3. Emerging Expertise
As technology grows, the IC needs expertise in emerging areas in order to better integrate new processes and technologies into daily work. Although answering long term threats is critical, it’s also needed in the short term, daily work.
Making and keeping partnerships is critical to the effectiveness of the IC. Haines noted the strength of current U.S. partnerships, but she also pushed for more partnerships to grow at every level – international, locally, state-wide, tribal, academia, etc.

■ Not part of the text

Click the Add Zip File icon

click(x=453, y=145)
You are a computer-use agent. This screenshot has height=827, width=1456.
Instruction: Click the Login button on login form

The reality is that new threats will continue to emerge, but how the U.S. is equipped to respond is the game changer. Haines emphasized the resilience needs to be continually added before the middle of a crisis. And that means shoring up supply chains and cybersecurity.
A Call to Industry
A key piece in partnership is the connection to industry, Haines noted. Not only does the private sector have a lot of value to add, but they also own a lot of critical infrastructure that has a major impact on the stability of the country. And with advances in areas like biotechnology, it’s important to work together and collaborate. ODNI is considering how more companies can get involved going forward. The nation’s international partnerships are strong, and many of them have similar challenges and agendas.
Afghanistan and Terrorism
Haines acknowledged how deeply personal Afghanistan was and is to many who work in the IC, particularly on the heels of the 20th anniversary of September 11. Without troops in Afghanistan, the U.S. has lost ability to collect intel – at least in the way it was previously gathered, said Haines. However, the diminishing intelligence presence in Afghanistan is one that the IC has prepared for. And over time, the capacity of international terrorists has also diminished. So while the collection methods have changed, the threat is managed and the team has developed indicators in order to provide warning abilities, Haines emphasized.
While the capacity of international terrorists has diminished, Haines said domestic and homeland terrorist threats have grown. Homeland terrorists are inspired by international terrorists, but domestic terrorists have a variety of ideological stances, said Haines. Both are growing concerns that require the FBI and DHS to take the leading role on navigating the U.S. response to terrorism rising from within.
Science is a key Component in the IC
Haines explained the importance of science in the IC, and how it can help intelligence professionals question assumptions and get better insights. “Enhance your knowledge – enhance motivation. Science is critical,” said Haines.
Haines ended her talk by praising the people within the IC, as well as INSA., emphasizing that everyone plays different roles in improving national security and bringing various sectors together.
“The IC is a learning organization – and that’s what makes it fun,” said Haines.